Hello everyone! I doubt that is there any function or possibility to allocate device memory asynchronously? The background is here. I want to allocate a large(0.1G~1G) amount of memory, which takes some time compare to the other part of my algorithm. If the cudaMalloc could be asynchronous executed, i.e., return right after it’s called and the host can run successive code while the device allocating the memory, the malloc delay will be hidden. This behavior is just like cudaMemcpyAsynch or cudaMemsetAsynch().

Any suggestions?

What about using multipe threads?
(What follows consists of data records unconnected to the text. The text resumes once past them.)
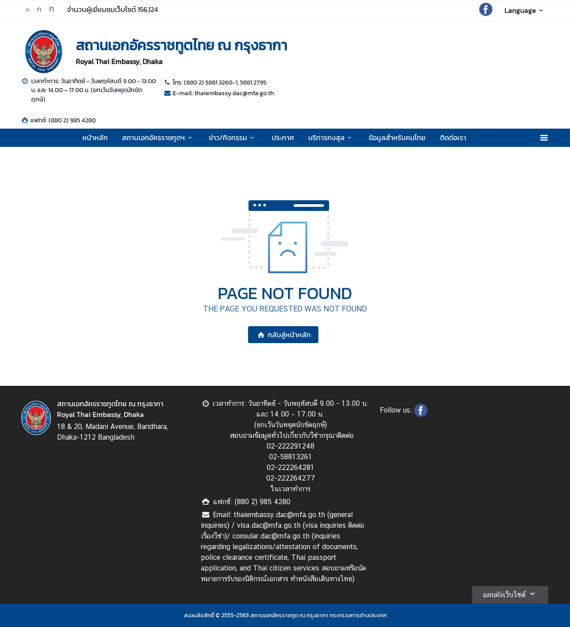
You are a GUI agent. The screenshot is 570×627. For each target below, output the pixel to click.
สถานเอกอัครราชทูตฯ (158, 137)
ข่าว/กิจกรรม (233, 137)
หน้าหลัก (95, 137)
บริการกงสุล (331, 137)
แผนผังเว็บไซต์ (510, 593)
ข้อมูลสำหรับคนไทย (397, 137)
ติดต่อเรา (453, 137)
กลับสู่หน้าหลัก (283, 334)
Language (525, 10)
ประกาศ (283, 137)
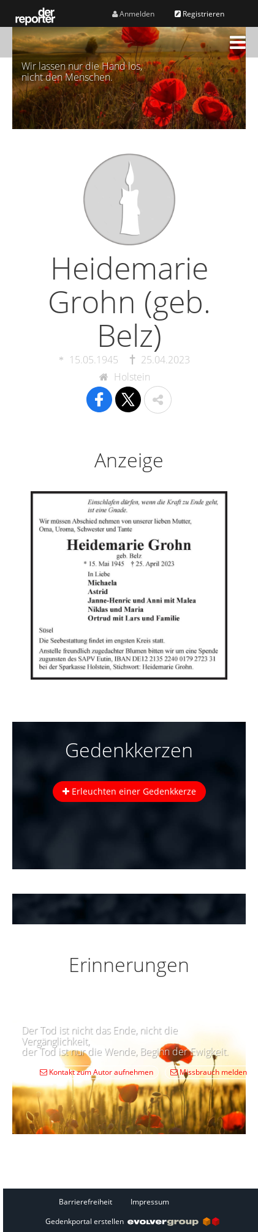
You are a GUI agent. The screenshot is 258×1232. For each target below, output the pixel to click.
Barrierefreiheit (85, 1202)
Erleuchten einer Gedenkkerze (129, 791)
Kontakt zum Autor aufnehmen (96, 1072)
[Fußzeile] (132, 1201)
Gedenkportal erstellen (132, 1221)
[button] (238, 42)
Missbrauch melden (208, 1072)
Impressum (150, 1202)
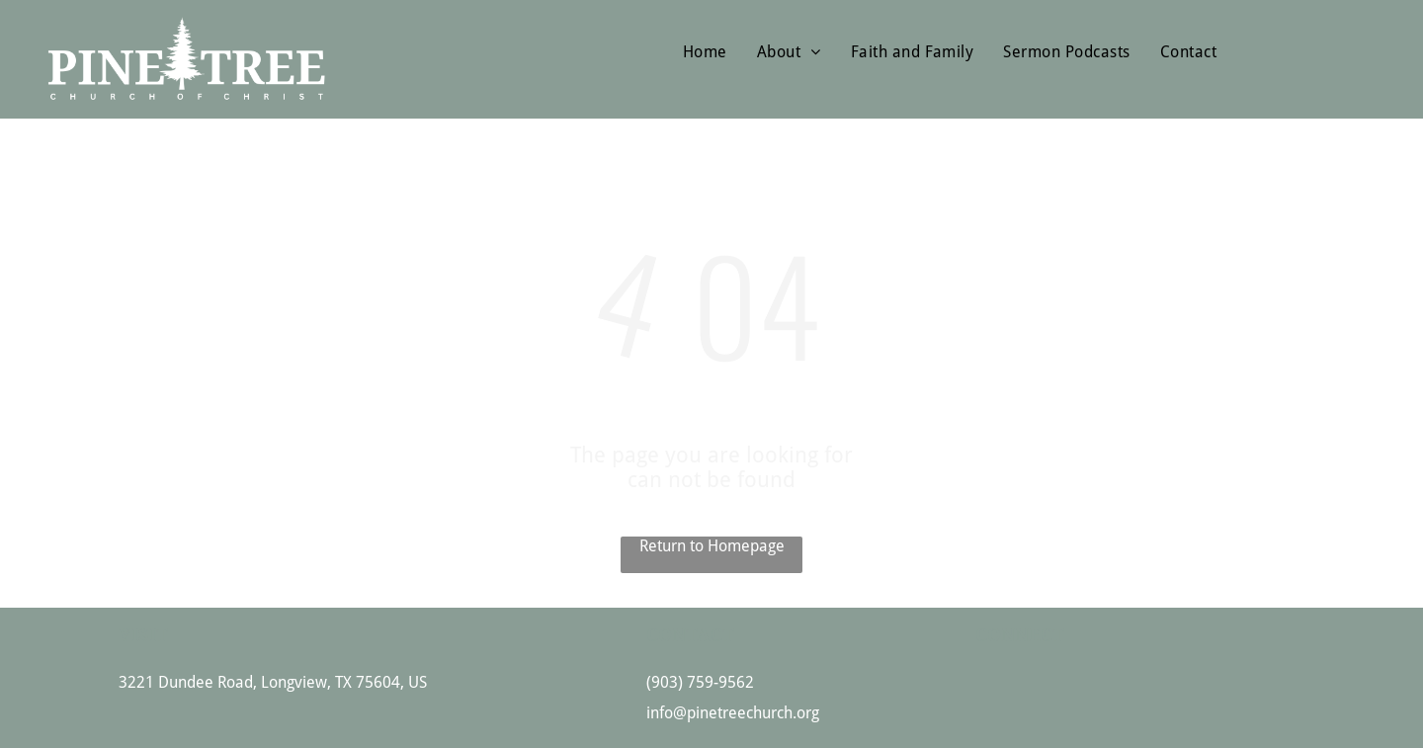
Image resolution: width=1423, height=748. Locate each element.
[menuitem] (705, 52)
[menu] (1379, 37)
I’d go for openMP sections for the most simple solution.

#pragma omp parallel sections num_threads(2)

{

  #pragma omp section

  {

       //alloc mem here

  }

#pragma omp section

  {

       //do other task here

  }

}

Well, in my situation the space should be continuous, i.e., I want to boost this line

cudaMalloc(ptr, size);

The ideal substitution should like

cudaMallocAsync(ptr, size, [stream]);

// some CPU work, something like host memory allocation.

// cudaMalloc done, continue to cuda computation.

On the other hand, I don’t think multi-thread allocation could speed up since the bottleneck should be device memory speed(Just guess).

If you are doing memory allocations many times in your algorithm, implement a simple memory management system in which you allocate a huge buffer once and set pointers to appropriate locations (aligned) when requested for memory.